Going beyond blaming human error, health services are encouraged to dive deep into the contributing factors behind the most serious cases of patient harm in Victoria.

That is the strong message out of the 2020-21 Sentinel events annual report, which details adverse patient safety events reported to us, the findings from health service reviews, and recommendations.

While most healthcare in Victoria leads to good outcomes, there are times when things go wrong, and patients are harmed as a result. And it’s important that we learn from them and find ways to improve.

While health service reviews continue to get stronger every year, with growing involvement of external experts and more input from the affected patient or their family, there is room for improvement.

  • Take a deeper look into contributing factors that led to the sentinel event. Around 10 per cent of the total findings and lessons learned referred to human error. While this is an improvement from 18 per cent in 2019–20, many reviews could have looked further into the working conditions and environment that contributed to the human error.
  • Develop recommendations to focus on systems issues rather than human error or patient factors. Some strong examples focused on standardisation, architectural changes, forcing functions and tangible involvement by leadership.
  • Involve a consumer representative on your review team. More than half of the review panels did not include the important patient voice and perspective.
  • Keep reporting sentinel events. 168 sentinel events were reported to us, which is down from last year. 
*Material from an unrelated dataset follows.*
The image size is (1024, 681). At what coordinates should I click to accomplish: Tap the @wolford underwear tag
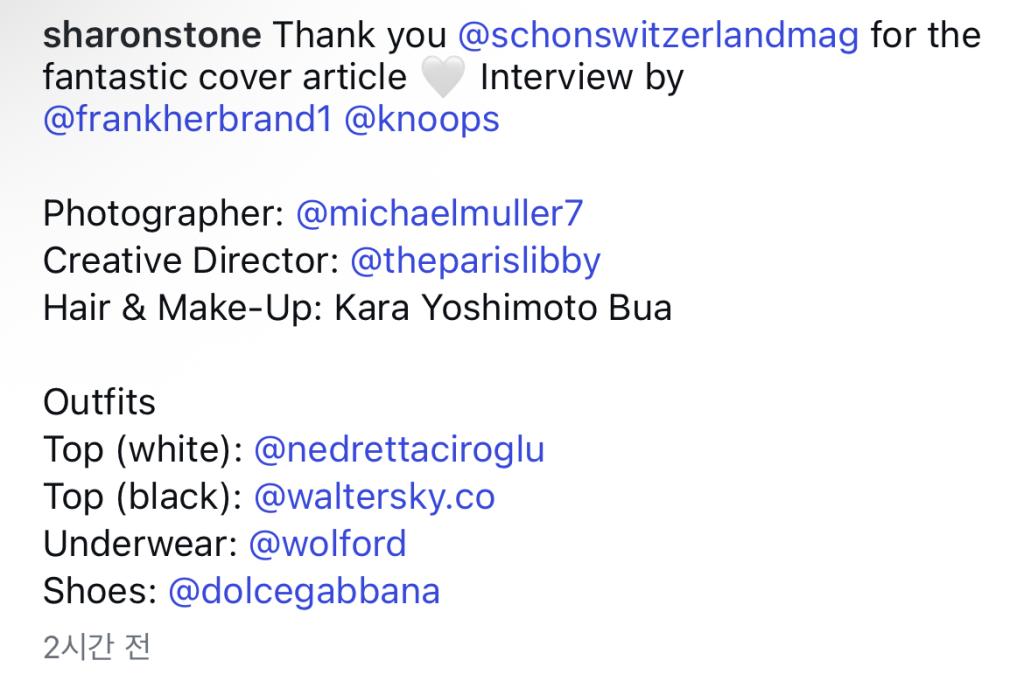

To maximise learning and improvement opportunities, the year’s report focuses on three main themes: mental health, residential aged care and COVID-19.

This report is a great resource for all health services – there is a lot you can learn from our in-depth analysis of common themes and examples of service level changes that made a difference. The underlying systems issues that contribute to adverse patient safety events are rarely isolated to one health service.